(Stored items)
--

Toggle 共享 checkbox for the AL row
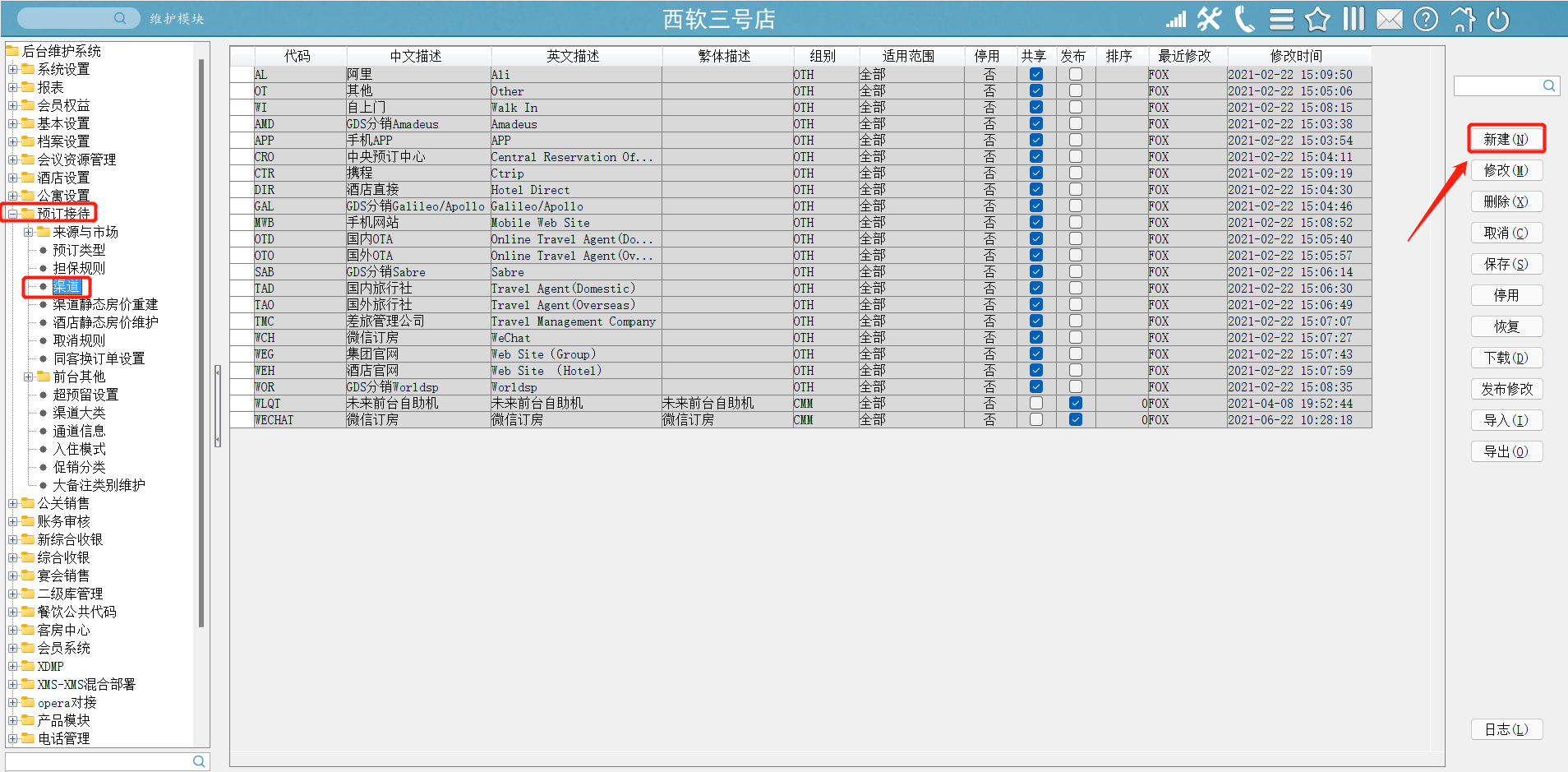Viewport: 1568px width, 772px height. pos(1036,75)
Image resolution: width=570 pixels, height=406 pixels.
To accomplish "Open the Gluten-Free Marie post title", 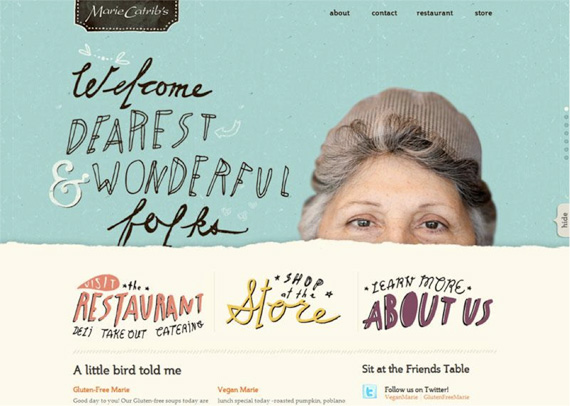I will 101,390.
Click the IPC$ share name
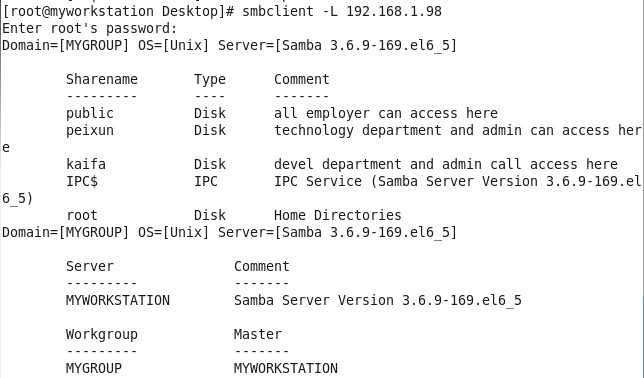The height and width of the screenshot is (378, 644). point(82,181)
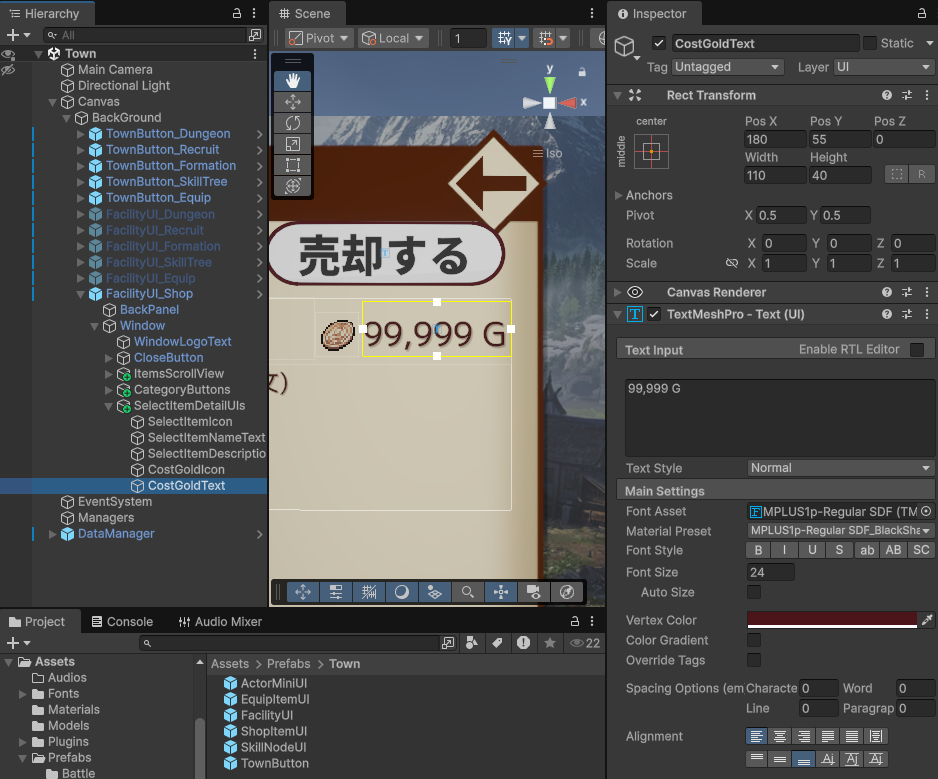Expand the Anchors section
938x779 pixels.
pos(619,195)
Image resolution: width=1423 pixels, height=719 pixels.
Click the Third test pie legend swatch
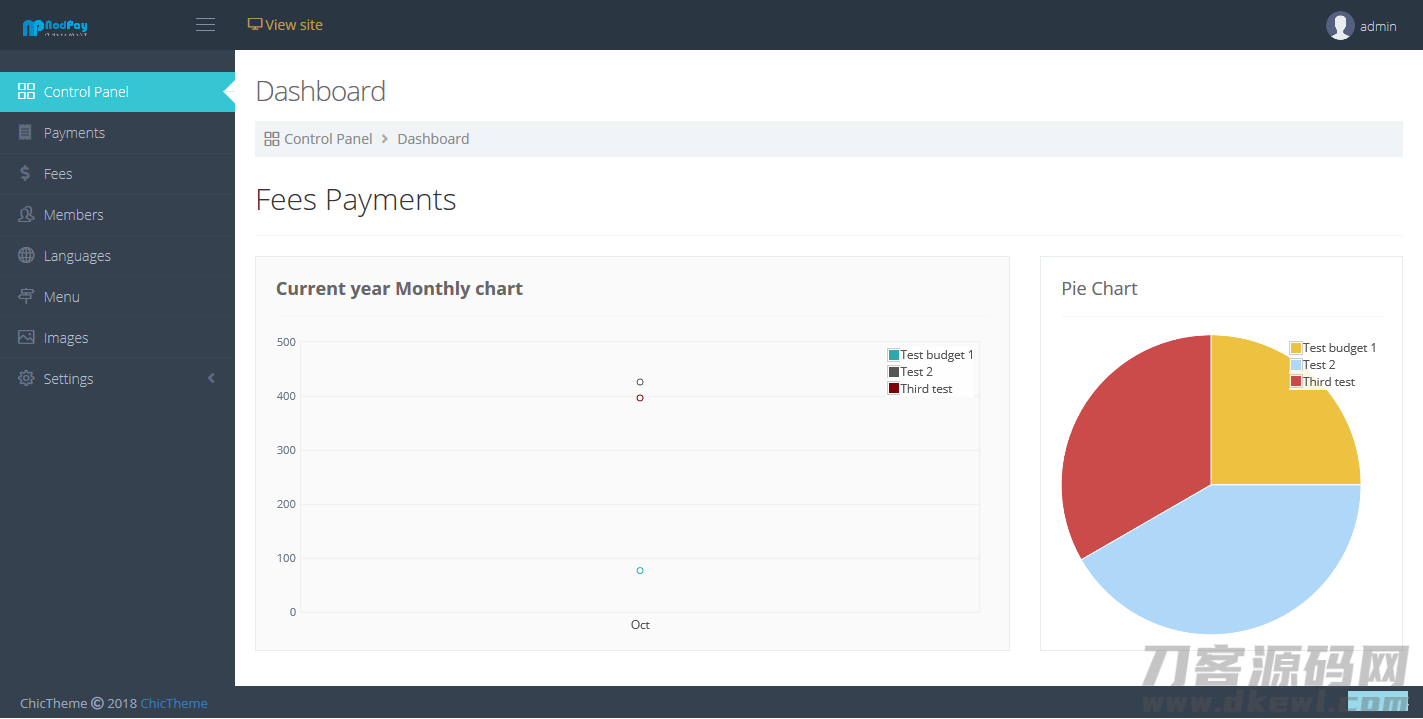click(x=1296, y=382)
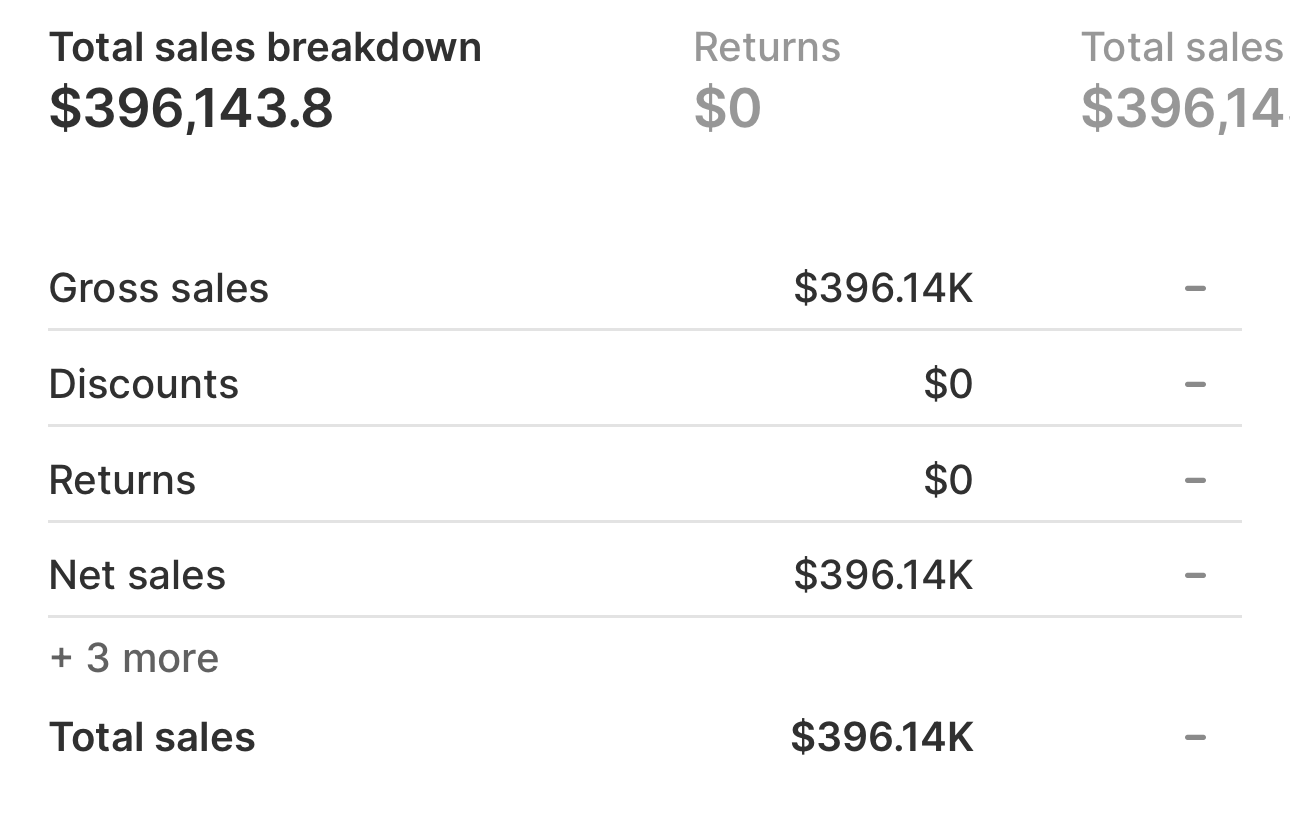Click the Net sales $396.14K value
This screenshot has width=1290, height=827.
883,576
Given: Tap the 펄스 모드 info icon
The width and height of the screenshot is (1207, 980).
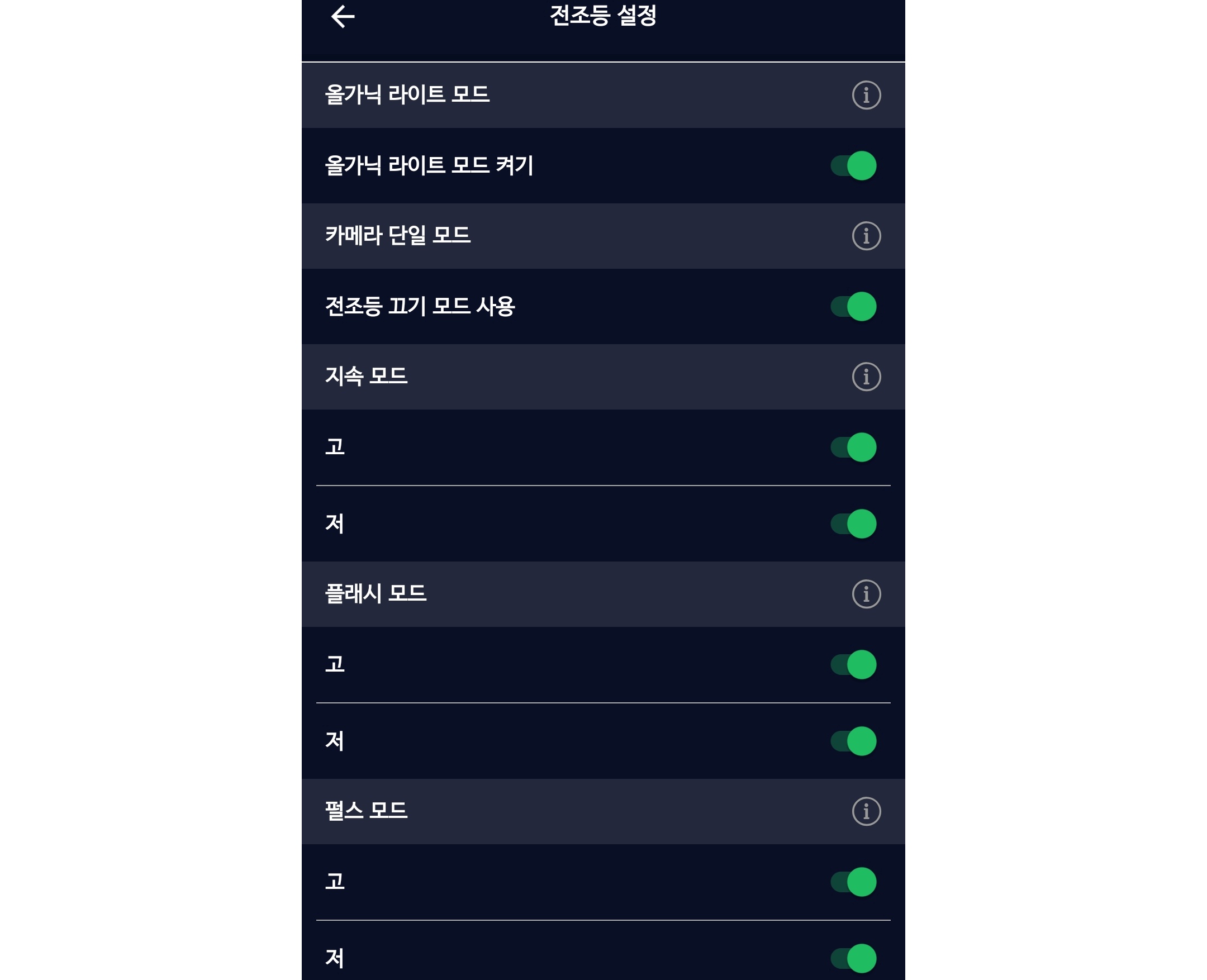Looking at the screenshot, I should (x=866, y=811).
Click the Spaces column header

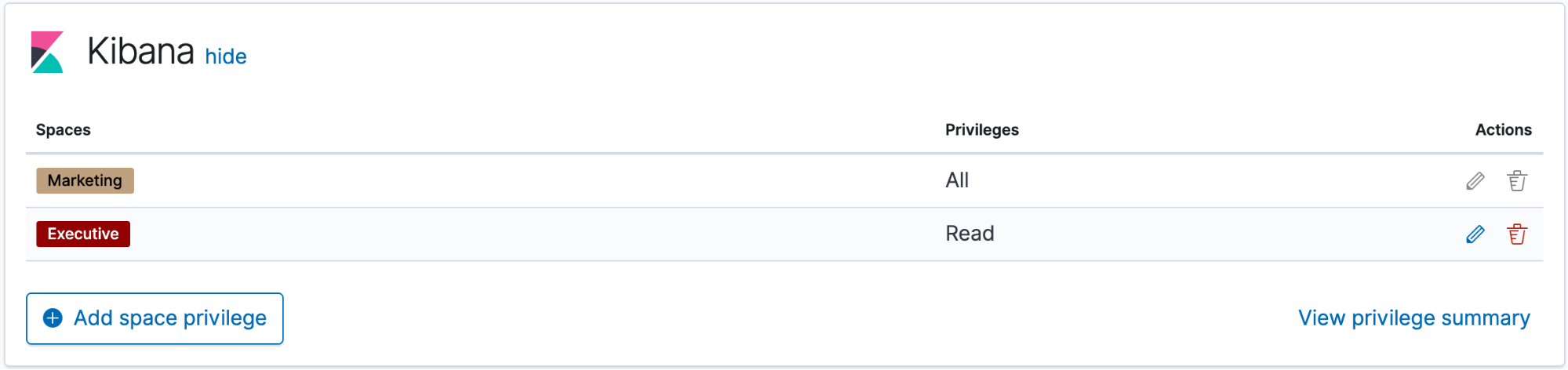(x=64, y=130)
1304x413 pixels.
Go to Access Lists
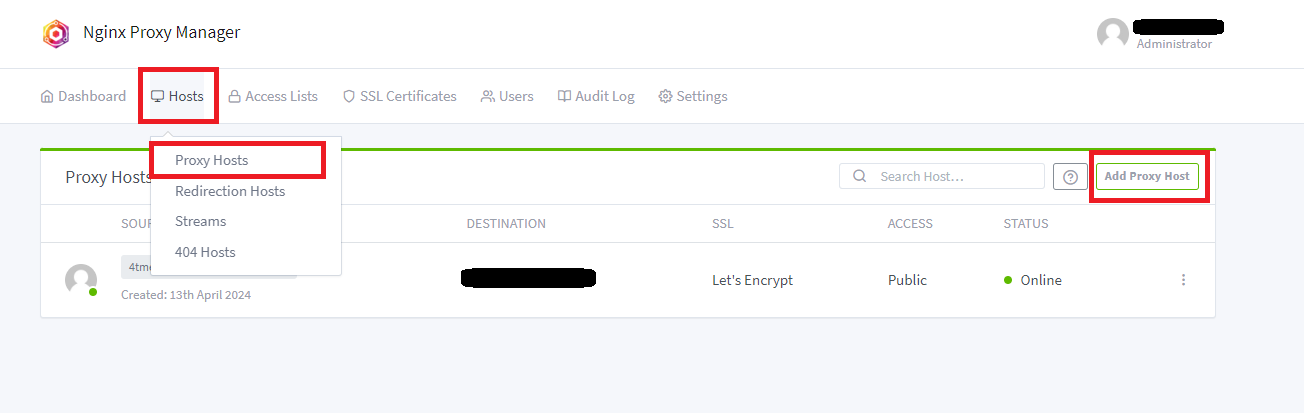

--

■ TASK BRIEF ■
Copy exactly, leaving out pictures, the lines from the line containing "Given: Tap the 펄스 모드 info icon" through the last line of the records.

■ RESULT BELOW ■
Given: Tap the 펄스 모드 info icon
The width and height of the screenshot is (1207, 980).
Looking at the screenshot, I should (x=866, y=811).
Click the Spaces column header

(x=64, y=130)
1304x413 pixels.
Go to Access Lists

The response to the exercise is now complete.